Tierra Rejada Road
Tierra Rejada Road Streetscape Revitalization
The City of Moorpark is committed to maintaining the natural beauty of its public spaces through sustainable landscape design that conserves natural resources. The latest example is along Tierra Rejada Road, where work is ongoing to revitalize the landscaping between Spring Road and Los Angeles Avenue.
Landscaping work is currently being conducted in the three center median islands on Tierra Rejada Road south of Los Angeles Avenue. The work includes the removal of five pine trees (three diseased trees and two trees causing irreversible street damage). Approximately 20 new drought tolerant trees will be planted in the medians, as well as various native and drought tolerant plants – all supported by new waterwise irrigation. The final look will match the newly installed landscaping on Tierra Rejada Road south of Arroyo Simi.
All work will be conducted on weekdays between 9 a.m. and 3 p.m.
Construction is scheduled to finish in early October.
For the safety of the workers, one traffic lane will be closed in both directions between 9 a.m. and 3 p.m. in work areas. Additionally, one left-turn lane from westbound Los Angeles Avenue to southbound Tierra Rejada Road will be closed intermittently during work hours. Residents are cautioned to drive with care and watch for traffic control and construction crews.
Project Background & Progress to Date
When the original landscape concept for Tierra Rejada Road was developed over 30 years ago, it envisioned a woodland meadow, with large evergreens, deciduous shade trees and green meadows. While this vision created an enjoyable streetscape, it also resulted in a landscape that demanded high water usage and was incompatible with site conditions in some areas. In recent years the landscaping along this corridor started showing its age, with several tree species in decline and many areas in need of renovation.

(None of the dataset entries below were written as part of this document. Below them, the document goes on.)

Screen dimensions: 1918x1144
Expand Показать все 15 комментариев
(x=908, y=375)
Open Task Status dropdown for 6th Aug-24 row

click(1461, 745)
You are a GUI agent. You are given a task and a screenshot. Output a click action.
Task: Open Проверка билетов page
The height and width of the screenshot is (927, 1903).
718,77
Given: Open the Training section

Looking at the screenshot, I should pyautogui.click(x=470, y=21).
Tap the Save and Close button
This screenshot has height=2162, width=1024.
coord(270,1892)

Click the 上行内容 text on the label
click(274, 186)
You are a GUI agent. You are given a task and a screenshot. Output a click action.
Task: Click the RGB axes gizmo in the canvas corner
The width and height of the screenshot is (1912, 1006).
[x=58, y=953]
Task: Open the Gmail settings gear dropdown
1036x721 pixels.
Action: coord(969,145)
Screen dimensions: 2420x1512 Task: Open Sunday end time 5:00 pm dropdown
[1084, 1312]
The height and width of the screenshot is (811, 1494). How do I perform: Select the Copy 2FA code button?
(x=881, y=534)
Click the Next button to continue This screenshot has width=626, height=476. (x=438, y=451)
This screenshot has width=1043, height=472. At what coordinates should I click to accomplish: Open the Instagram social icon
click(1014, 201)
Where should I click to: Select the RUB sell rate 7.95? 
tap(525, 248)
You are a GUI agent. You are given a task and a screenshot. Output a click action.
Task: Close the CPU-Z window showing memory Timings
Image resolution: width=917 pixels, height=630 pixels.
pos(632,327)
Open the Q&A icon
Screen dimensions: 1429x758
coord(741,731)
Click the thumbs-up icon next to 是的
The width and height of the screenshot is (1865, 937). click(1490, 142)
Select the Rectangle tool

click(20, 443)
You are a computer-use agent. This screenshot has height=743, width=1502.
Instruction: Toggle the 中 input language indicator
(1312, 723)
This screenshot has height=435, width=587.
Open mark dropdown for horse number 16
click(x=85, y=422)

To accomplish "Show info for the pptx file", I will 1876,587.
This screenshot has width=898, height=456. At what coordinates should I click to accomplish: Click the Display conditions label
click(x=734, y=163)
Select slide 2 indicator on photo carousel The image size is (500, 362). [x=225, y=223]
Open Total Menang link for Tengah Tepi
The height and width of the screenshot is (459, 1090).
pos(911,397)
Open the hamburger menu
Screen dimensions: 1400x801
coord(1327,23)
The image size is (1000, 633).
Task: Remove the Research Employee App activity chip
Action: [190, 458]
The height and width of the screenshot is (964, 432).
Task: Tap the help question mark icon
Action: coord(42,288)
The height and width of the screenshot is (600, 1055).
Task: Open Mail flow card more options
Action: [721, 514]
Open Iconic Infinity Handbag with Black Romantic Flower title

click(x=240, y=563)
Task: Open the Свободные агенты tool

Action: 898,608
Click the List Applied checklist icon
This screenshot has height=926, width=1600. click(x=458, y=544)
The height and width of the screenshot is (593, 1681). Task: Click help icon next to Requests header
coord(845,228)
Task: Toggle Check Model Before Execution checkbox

The first phase of the Tierra Rejada Road streetscape revitalization was completed in the spring of 2017 with the renovation of a short section of Tierra Rejada Road beginning at Mountain Meadow Drive and extending east approximately 700 feet. This initial project area gave both the City Council and the community a chance to view the redesigned landscaping that has been selected for the Tierra Rejada Road corridor. This landscape design includes a varied mix of California native and drought tolerant plant species that are adapted to the soils and climate of Moorpark. To further reduce water use, and enhance the long-term viability of the streetscape, water saving technologies such as point irrigation and drip irrigation systems are incorporated in the design.
The second phase of work on the Tierra Rejada Road streetscape revitalization was conducted in the spring of 2018 to prepare the center medians for installation of the new landscaping and irrigation. Additionally, a supplemental drip irrigation system was installed to support the coast redwood trees along Tierra Rejada Road. Many of the coast redwoods have been infected with a fungal disease called Sequoia Canker. The supplemental irrigation system is designed to help improve the overall health of the trees.
The third phase of the Tierra Rejada streetscape revitalization began in December of 2018 to install the new landscaping and waterwise irrigation system in the parkways and center median islands on Tierra Rejada Road between Spring Road and Arroyo Simi. Work on this phase concluded in April of 2019.
The final phase of this project will extend the new drought-tolerant landscaping and waterwise irrigation system north of Arroyo Simi to Los Angeles Avenue. Due to the proximity of this project area to Los Angeles Avenue (SR 118), progress was delayed while the proper CalTrans permits were acquired. Work on this phase began in September and is expected to be completed in early October 2019 (see above).
The intent of the project, when complete, is for the Tierra Rejada corridor to exhibit a beautiful, sustainable landscape that complements the mountain and foothill regions of southern California, while requiring up to 50% less water for irrigation.